An American sat on a train and watched the country pass by the windows. It was an old-fashioned train in an old-fashioned country, but the time was modern. Horse drawn plows passed by, and farmers with sythes in hand. Haystacks in neat piles, like  Monet paintings. A country left in time. The smells were old too: burning wood, the grime of travel, vinegar from a passenger’s lunch, and now and then, a whiff of humid summer, sweet hay, and the promise of a thunderstorm in the evening.

When the train arrived in the city the contrast to the country she had seen through the window was shocking. Hard concrete, dirty streets, poor shop windows. A metallic smell of steel filled the air, and city grime, the smell of rotting garbage, tar, oil and wet concrete, for the rain she smelled before was still lingering over the city. She was afraid for the faces here were hard, worn with years of oppression, and she did not know where she was or even how to speak the language. Czestochowa. She could only hope that she had said it right or that there wasn’t another town by the same name in the opposite direction of where she was going.  She could only trust that the ticket seller had understood her wild gestures and attempts to communicate her destination. Outside the train station all she saw were the cold cruel lines of communism reflected even in the buildings, like a prison cell built to intimidate the soul with the bleakness of life.

It crossed her mind more than once that it would be some time before any would realize she was missing, if she were to go missing. She was staying two full weeks, alone, in Poland, and she still had five days left. Then she wasn’t even going back to America, but on to her job in sunny Italy. It would be at least five days before someone started looking for her if she went missing. A little knot of panic grabbed at her throat. The faces that walked by looked even more sinister. Why hadn’t she stayed in Krakow? Its sunny streets and happy countenance seemed so far away.
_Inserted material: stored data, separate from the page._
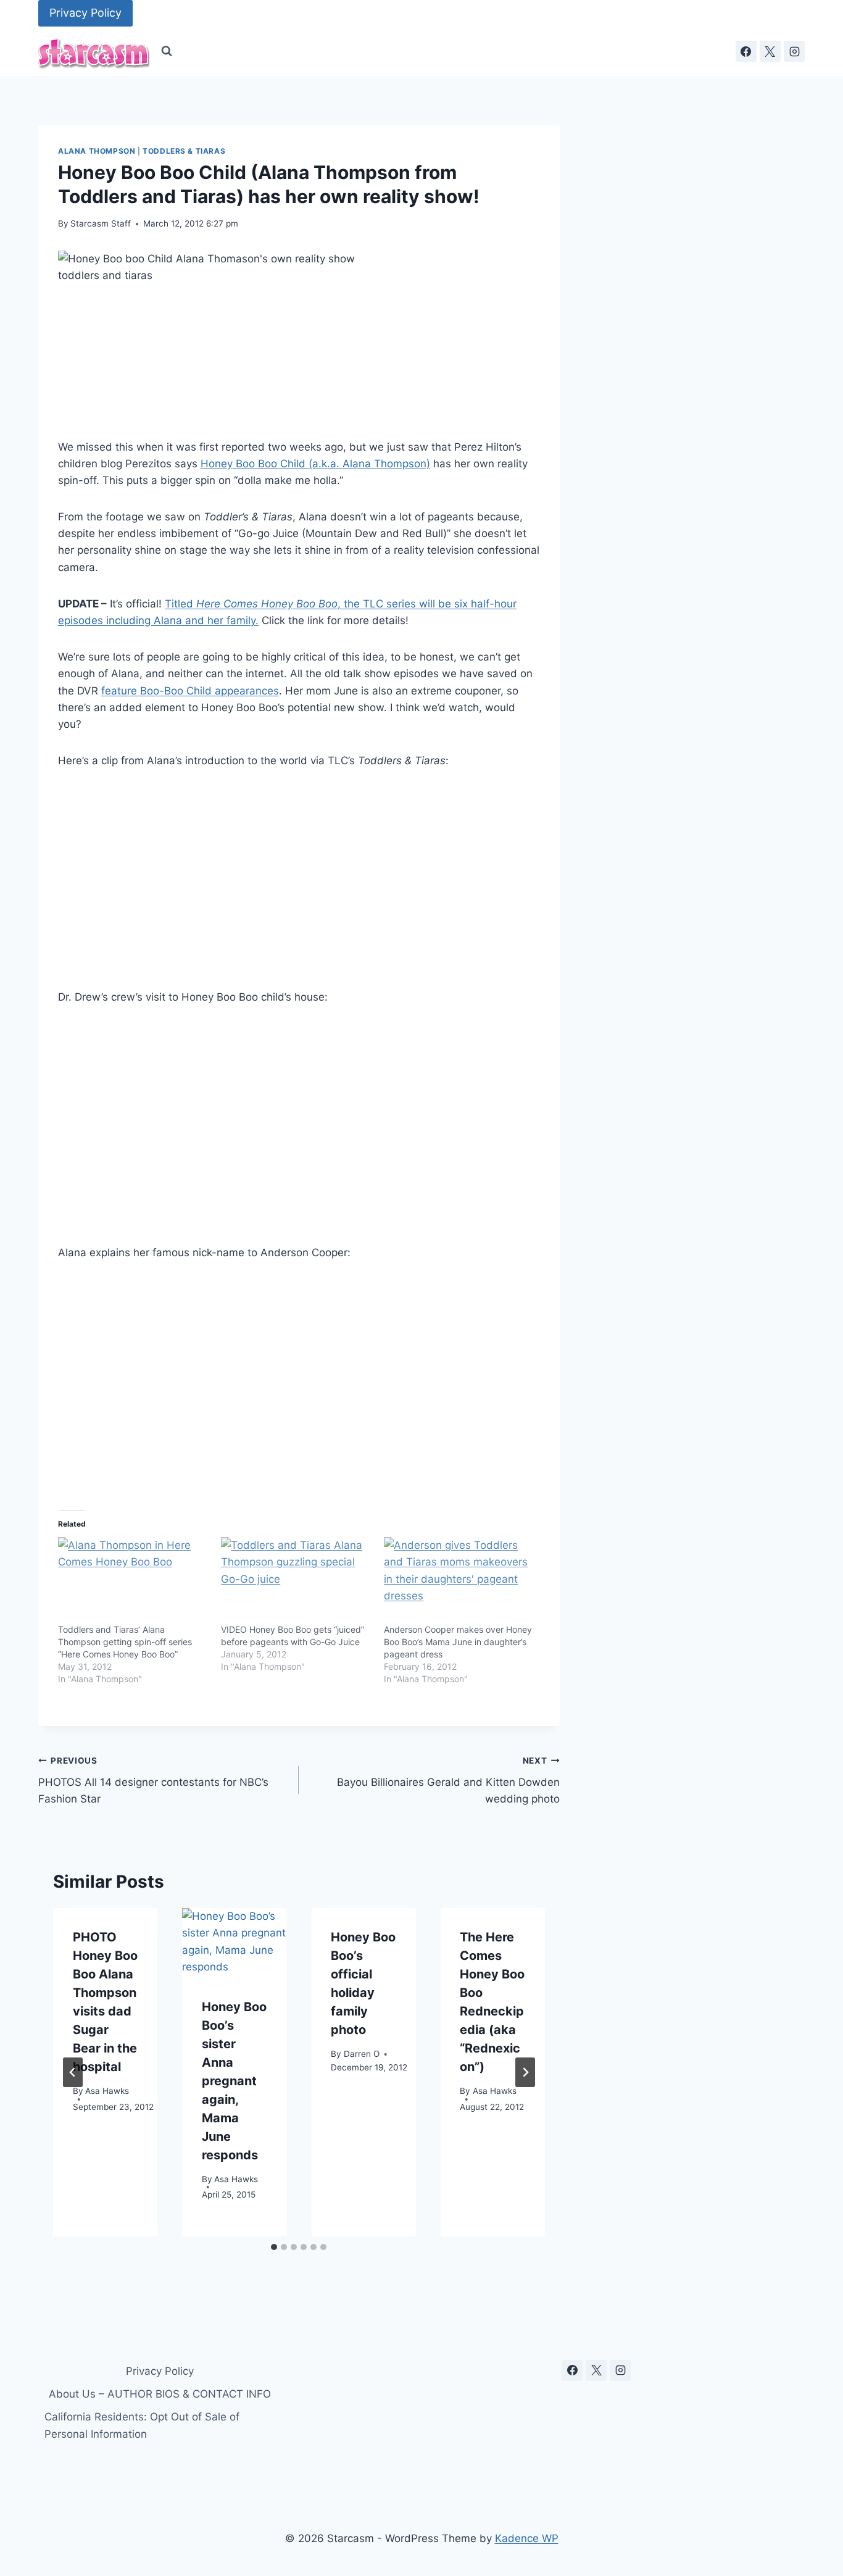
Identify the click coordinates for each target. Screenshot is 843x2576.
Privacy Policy (85, 12)
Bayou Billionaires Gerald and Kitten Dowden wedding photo (448, 1780)
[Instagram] (794, 51)
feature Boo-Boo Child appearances (190, 691)
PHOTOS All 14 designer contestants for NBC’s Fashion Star (153, 1780)
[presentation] (234, 1943)
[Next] (525, 2072)
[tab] (274, 2247)
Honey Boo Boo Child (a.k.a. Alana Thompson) (315, 463)
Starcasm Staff (100, 223)
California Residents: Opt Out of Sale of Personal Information (141, 2425)
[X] (770, 51)
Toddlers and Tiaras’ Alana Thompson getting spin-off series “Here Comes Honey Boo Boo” (125, 1641)
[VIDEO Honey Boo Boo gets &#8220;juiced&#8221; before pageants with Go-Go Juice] (296, 1580)
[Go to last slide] (73, 2072)
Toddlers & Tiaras (184, 151)
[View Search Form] (167, 51)
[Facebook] (746, 51)
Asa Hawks (107, 2090)
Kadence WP (527, 2538)
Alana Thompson (96, 151)
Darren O (362, 2053)
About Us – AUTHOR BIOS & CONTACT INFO (160, 2394)
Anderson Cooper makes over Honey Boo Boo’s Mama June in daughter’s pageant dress (458, 1641)
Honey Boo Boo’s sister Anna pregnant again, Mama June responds (234, 2080)
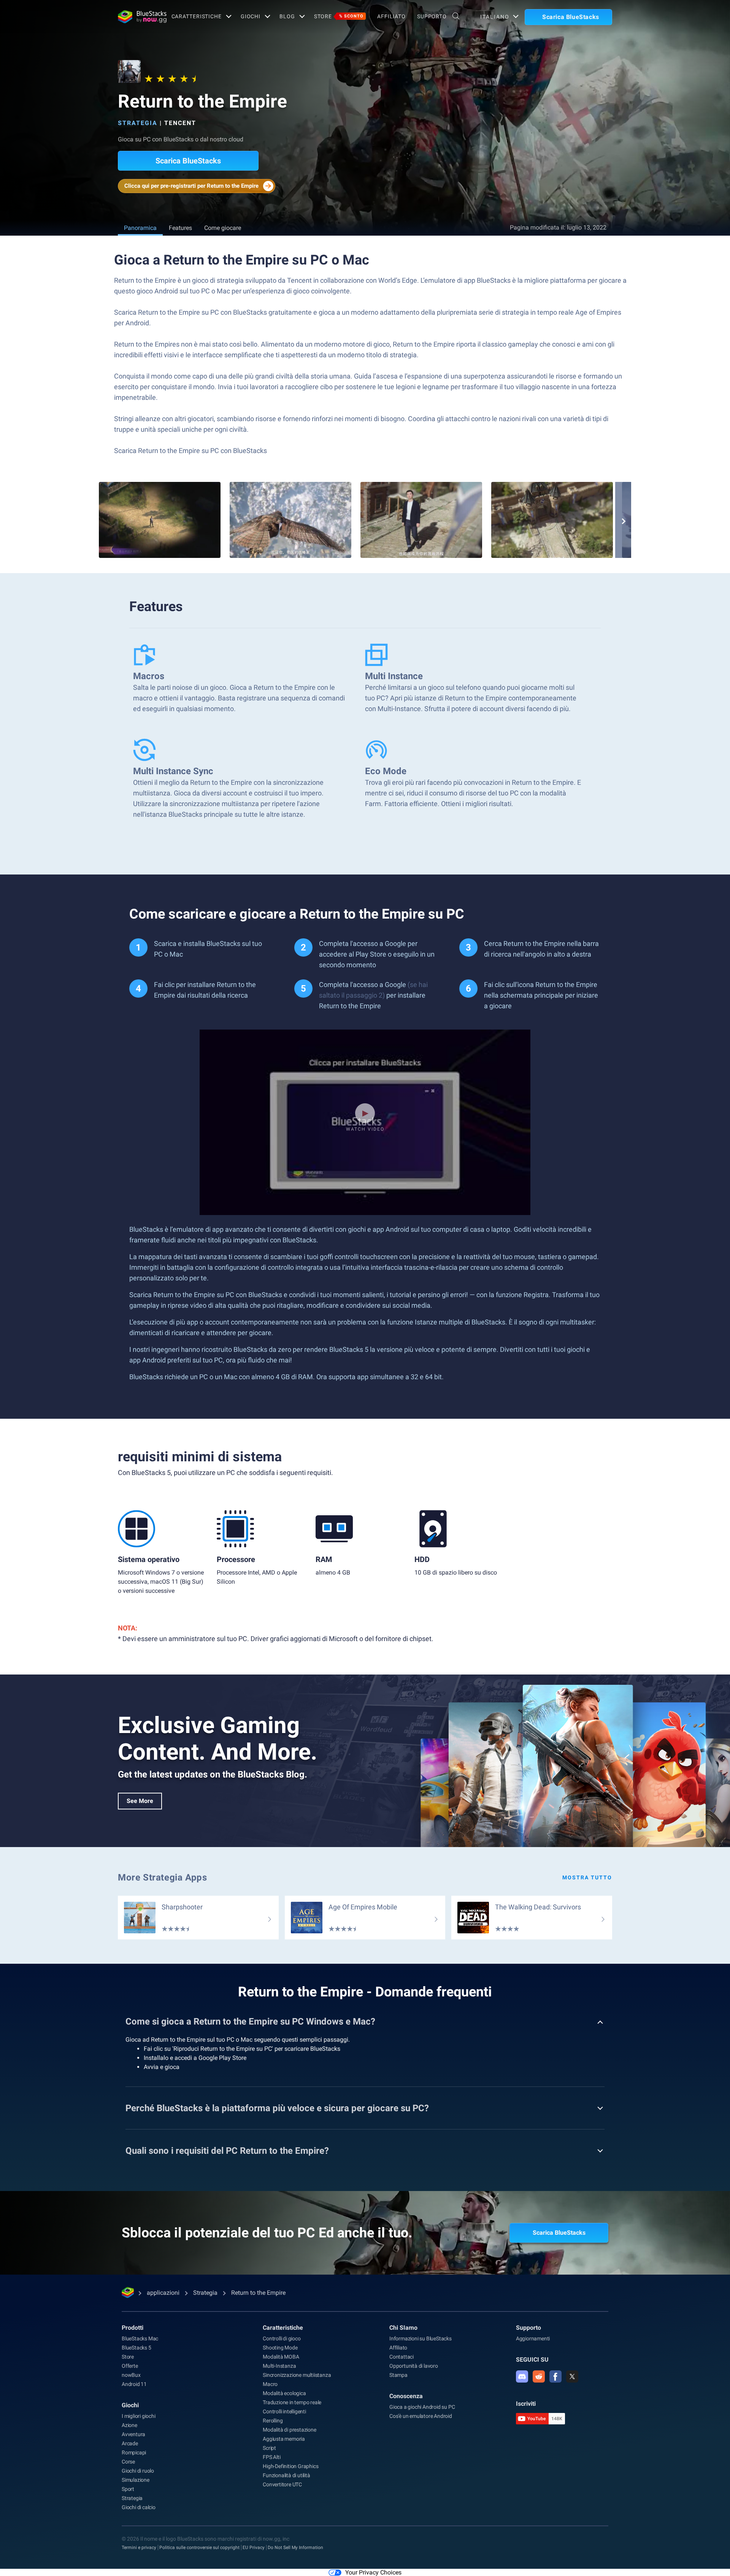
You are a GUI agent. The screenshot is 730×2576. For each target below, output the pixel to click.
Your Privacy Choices (373, 2572)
But that was one side of the tracks. After a few wrong turns, and some more pseudo sign language, she crossed over to the other side of the tracks and the worry and panic melted away as quickly as a nightmare at dawn. There was monastery fortress of Jasna Gora, its tower and walls rising out of the earth, a thing of beauty. A wide street addressed the structure as a weary traveler hails his host, with expectations of rest and comfort. Now she knew where she was and where she was going. She had never seen this monastery before, but she recognized a structure that matched the beauty she saw in the fields. The ugliness of the city was forgotten behind her. Walking toward the massive fortress monastery, she found like pilgrims traveling to see the Black Madonna, few speaking a common language, but like the punishment of Babble reversed, all understanding the goal.